### PROBLEM REQUIREMENTS
What is wanted is every record, duplicated word for word.

EXCERPTED DATA: Begin

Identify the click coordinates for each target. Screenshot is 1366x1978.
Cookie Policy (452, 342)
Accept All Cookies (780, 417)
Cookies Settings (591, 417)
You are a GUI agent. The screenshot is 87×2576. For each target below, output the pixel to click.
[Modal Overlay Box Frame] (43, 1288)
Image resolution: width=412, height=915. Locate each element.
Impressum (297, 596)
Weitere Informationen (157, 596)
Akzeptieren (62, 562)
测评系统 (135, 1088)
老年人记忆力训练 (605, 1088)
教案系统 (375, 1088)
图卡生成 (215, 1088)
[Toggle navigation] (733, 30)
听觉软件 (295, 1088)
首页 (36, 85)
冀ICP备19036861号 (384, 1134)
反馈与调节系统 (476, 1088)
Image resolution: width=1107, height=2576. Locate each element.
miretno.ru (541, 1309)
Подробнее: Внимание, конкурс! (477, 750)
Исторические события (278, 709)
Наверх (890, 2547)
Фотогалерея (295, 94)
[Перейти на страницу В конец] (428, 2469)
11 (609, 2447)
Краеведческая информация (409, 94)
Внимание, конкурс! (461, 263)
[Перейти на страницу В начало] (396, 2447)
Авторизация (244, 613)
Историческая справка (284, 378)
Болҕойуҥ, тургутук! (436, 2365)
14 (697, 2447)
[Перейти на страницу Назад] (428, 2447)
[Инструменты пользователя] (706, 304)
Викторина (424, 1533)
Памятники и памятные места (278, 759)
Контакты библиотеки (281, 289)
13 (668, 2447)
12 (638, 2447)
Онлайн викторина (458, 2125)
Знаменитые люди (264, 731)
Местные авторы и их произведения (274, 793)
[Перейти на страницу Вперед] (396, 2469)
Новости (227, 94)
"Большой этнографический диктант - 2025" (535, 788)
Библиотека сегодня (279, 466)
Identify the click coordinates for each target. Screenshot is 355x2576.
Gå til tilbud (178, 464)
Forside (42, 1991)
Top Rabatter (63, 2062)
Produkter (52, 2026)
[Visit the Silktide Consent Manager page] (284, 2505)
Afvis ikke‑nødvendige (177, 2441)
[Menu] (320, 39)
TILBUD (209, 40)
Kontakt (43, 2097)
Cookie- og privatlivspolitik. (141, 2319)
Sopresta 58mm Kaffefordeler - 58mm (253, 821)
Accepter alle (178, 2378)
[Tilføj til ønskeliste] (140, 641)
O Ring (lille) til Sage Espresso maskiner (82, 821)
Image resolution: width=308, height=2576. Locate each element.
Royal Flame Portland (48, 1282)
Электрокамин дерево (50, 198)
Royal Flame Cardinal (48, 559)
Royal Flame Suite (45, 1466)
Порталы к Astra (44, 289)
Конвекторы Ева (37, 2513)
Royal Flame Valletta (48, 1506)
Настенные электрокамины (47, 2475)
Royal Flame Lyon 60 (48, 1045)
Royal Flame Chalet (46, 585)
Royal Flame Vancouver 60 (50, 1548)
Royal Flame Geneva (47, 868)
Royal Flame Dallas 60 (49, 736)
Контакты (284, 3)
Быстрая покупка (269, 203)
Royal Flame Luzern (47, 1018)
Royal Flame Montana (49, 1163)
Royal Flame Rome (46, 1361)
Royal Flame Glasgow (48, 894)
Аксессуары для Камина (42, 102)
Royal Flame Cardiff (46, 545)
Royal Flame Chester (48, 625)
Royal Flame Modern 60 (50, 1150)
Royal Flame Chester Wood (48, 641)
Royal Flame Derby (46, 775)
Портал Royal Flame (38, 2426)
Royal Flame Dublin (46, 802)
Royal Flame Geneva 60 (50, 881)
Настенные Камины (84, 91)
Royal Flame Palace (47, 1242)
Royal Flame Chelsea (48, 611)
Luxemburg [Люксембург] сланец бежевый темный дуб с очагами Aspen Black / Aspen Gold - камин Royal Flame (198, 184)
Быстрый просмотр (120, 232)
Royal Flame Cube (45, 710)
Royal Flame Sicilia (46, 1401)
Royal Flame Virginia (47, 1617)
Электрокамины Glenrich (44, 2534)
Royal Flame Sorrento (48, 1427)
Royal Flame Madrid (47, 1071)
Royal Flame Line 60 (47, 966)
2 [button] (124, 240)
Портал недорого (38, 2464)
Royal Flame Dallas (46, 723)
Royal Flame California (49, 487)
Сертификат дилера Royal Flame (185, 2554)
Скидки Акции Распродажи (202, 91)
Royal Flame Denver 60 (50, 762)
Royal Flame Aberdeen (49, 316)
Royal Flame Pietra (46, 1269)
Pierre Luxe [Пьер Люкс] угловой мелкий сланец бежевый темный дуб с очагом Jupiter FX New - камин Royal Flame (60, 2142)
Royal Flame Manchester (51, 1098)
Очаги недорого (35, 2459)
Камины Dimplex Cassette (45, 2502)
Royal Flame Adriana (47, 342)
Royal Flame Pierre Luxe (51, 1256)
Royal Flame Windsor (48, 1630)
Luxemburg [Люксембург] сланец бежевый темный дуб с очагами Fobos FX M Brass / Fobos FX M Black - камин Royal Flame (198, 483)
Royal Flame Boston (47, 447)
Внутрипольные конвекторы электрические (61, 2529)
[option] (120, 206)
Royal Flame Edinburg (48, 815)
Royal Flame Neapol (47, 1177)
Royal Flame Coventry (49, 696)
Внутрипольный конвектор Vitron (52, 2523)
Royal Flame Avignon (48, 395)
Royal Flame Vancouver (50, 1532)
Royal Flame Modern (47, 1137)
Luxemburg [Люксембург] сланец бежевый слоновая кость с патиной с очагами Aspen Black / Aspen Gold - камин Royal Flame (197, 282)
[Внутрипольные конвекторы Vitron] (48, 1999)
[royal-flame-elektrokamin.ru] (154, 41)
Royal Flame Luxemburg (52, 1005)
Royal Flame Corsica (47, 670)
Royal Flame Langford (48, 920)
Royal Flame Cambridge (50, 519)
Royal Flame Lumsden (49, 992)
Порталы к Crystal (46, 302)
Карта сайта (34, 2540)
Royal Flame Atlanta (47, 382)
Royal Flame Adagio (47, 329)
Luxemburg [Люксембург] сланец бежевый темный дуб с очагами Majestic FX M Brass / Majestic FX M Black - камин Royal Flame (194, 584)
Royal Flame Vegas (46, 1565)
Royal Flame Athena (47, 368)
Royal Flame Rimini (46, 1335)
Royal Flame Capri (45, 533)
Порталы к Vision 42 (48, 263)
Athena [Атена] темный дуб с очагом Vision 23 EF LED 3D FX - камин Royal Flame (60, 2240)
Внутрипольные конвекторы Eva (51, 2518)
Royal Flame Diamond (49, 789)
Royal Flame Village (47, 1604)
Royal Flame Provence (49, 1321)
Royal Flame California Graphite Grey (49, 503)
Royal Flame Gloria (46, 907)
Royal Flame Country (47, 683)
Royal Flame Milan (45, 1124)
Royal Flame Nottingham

EXCERPTED DATA: End

### TASK OUTPUT
Identify the click coordinates for each target. Screenshot is 1366x1978.
Cookie Policy (452, 342)
Accept All Cookies (780, 417)
Cookies Settings (591, 417)
You are a GUI agent. The screenshot is 87×2576. For each target below, output the pixel to click.
[Modal Overlay Box Frame] (43, 1288)
Image resolution: width=412, height=915. Locate each element.
Impressum (297, 596)
Weitere Informationen (157, 596)
Akzeptieren (62, 562)
测评系统 (135, 1088)
老年人记忆力训练 (605, 1088)
教案系统 (375, 1088)
图卡生成 (215, 1088)
[Toggle navigation] (733, 30)
听觉软件 (295, 1088)
首页 (36, 85)
冀ICP备19036861号 (384, 1134)
反馈与调节系统 (476, 1088)
Image resolution: width=1107, height=2576. Locate each element.
miretno.ru (541, 1309)
Подробнее: Внимание, конкурс! (477, 750)
Исторические события (278, 709)
Наверх (890, 2547)
Фотогалерея (295, 94)
[Перейти на страницу В конец] (428, 2469)
11 (609, 2447)
Краеведческая информация (409, 94)
Внимание, конкурс! (461, 263)
[Перейти на страницу В начало] (396, 2447)
Авторизация (244, 613)
Историческая справка (284, 378)
Болҕойуҥ, тургутук! (436, 2365)
14 (697, 2447)
[Перейти на страницу Назад] (428, 2447)
[Инструменты пользователя] (706, 304)
Викторина (424, 1533)
Памятники и памятные места (278, 759)
Контакты библиотеки (281, 289)
13 (668, 2447)
12 (638, 2447)
Онлайн викторина (458, 2125)
Знаменитые люди (264, 731)
Местные авторы и их произведения (274, 793)
[Перейти на страницу Вперед] (396, 2469)
Новости (227, 94)
"Большой этнографический диктант - 2025" (535, 788)
Библиотека сегодня (279, 466)
Identify the click coordinates for each target. Screenshot is 355x2576.
Gå til tilbud (178, 464)
Forside (42, 1991)
Top Rabatter (63, 2062)
Produkter (52, 2026)
[Visit the Silktide Consent Manager page] (284, 2505)
Afvis ikke‑nødvendige (177, 2441)
[Menu] (320, 39)
TILBUD (209, 40)
Kontakt (43, 2097)
Cookie- og privatlivspolitik. (141, 2319)
Sopresta 58mm Kaffefordeler - 58mm (253, 821)
Accepter alle (178, 2378)
[Tilføj til ønskeliste] (140, 641)
O Ring (lille) til Sage Espresso maskiner (82, 821)
Image resolution: width=308, height=2576. Locate each element.
Royal Flame Portland (48, 1282)
Электрокамин дерево (50, 198)
Royal Flame Cardinal (48, 559)
Royal Flame Suite (45, 1466)
Порталы к Astra (44, 289)
Конвекторы Ева (37, 2513)
Royal Flame Valletta (48, 1506)
Настенные электрокамины (47, 2475)
Royal Flame Lyon 60 (48, 1045)
Royal Flame Chalet (46, 585)
Royal Flame Vancouver 60 (50, 1548)
Royal Flame Geneva (47, 868)
Royal Flame Dallas 60 (49, 736)
Контакты (284, 3)
Быстрая покупка (269, 203)
Royal Flame Luzern (47, 1018)
Royal Flame Montana (49, 1163)
Royal Flame Rome (46, 1361)
Royal Flame Glasgow (48, 894)
Аксессуары для Камина (42, 102)
Royal Flame Cardiff (46, 545)
Royal Flame Chester (48, 625)
Royal Flame Modern 60 (50, 1150)
Royal Flame Chester Wood (48, 641)
Royal Flame Derby (46, 775)
Портал Royal Flame (38, 2426)
Royal Flame Dublin (46, 802)
Royal Flame Geneva 60 (50, 881)
Настенные Камины (84, 91)
Royal Flame Palace (47, 1242)
Royal Flame Chelsea (48, 611)
Luxemburg [Люксембург] сланец бежевый темный дуб с очагами Aspen Black / Aspen Gold - камин Royal Flame (198, 184)
Быстрый просмотр (120, 232)
Royal Flame Cube (45, 710)
Royal Flame Sicilia (46, 1401)
Royal Flame Virginia (47, 1617)
Электрокамины Glenrich (44, 2534)
Royal Flame Sorrento (48, 1427)
Royal Flame Madrid (47, 1071)
Royal Flame Line 60 (47, 966)
2 [button] (124, 240)
Портал недорого (38, 2464)
Royal Flame Dallas (46, 723)
Royal Flame California (49, 487)
Сертификат дилера Royal Flame (185, 2554)
Скидки Акции Распродажи (202, 91)
Royal Flame Denver 60 (50, 762)
Royal Flame Aberdeen (49, 316)
Royal Flame Pietra (46, 1269)
Pierre Luxe [Пьер Люкс] угловой мелкий сланец бежевый темный дуб с очагом Jupiter FX New - камин Royal Flame (60, 2142)
Royal Flame Manchester (51, 1098)
Очаги недорого (35, 2459)
Камины Dimplex Cassette (45, 2502)
Royal Flame Adriana (47, 342)
Royal Flame Pierre Luxe (51, 1256)
Royal Flame Windsor (48, 1630)
Luxemburg [Люксембург] сланец бежевый темный дуб с очагами Fobos FX M Brass / Fobos FX M Black - камин Royal Flame (198, 483)
Royal Flame Boston (47, 447)
Внутрипольные конвекторы электрические (61, 2529)
[option] (120, 206)
Royal Flame Edinburg (48, 815)
Royal Flame Neapol (47, 1177)
Royal Flame Coventry (49, 696)
Внутрипольный конвектор Vitron (52, 2523)
Royal Flame Avignon (48, 395)
Royal Flame Vancouver (50, 1532)
Royal Flame Modern (47, 1137)
Luxemburg [Люксембург] сланец бежевый слоновая кость с патиной с очагами Aspen Black / Aspen Gold - камин Royal Flame (197, 282)
[Внутрипольные конвекторы Vitron] (48, 1999)
[royal-flame-elektrokamin.ru] (154, 41)
Royal Flame Luxemburg (52, 1005)
Royal Flame Corsica (47, 670)
Royal Flame Langford (48, 920)
Royal Flame Cambridge (50, 519)
Royal Flame Lumsden (49, 992)
Порталы к Crystal (46, 302)
Карта сайта (34, 2540)
Royal Flame Atlanta (47, 382)
Royal Flame Adagio (47, 329)
Luxemburg [Люксембург] сланец бежевый темный дуб с очагами Majestic FX M Brass / Majestic FX M Black - камин Royal Flame (194, 584)
Royal Flame Vegas (46, 1565)
Royal Flame Athena (47, 368)
Royal Flame Rimini (46, 1335)
Royal Flame Capri (45, 533)
Порталы к Vision 42 (48, 263)
Athena [Атена] темный дуб с очагом Vision 23 EF LED 3D FX - камин Royal Flame (60, 2240)
Внутрипольные конвекторы Eva (51, 2518)
Royal Flame Diamond (49, 789)
Royal Flame Village (47, 1604)
Royal Flame Provence (49, 1321)
Royal Flame California Graphite Grey (49, 503)
Royal Flame Gloria (46, 907)
Royal Flame Country (47, 683)
Royal Flame Milan (45, 1124)
Royal Flame Nottingham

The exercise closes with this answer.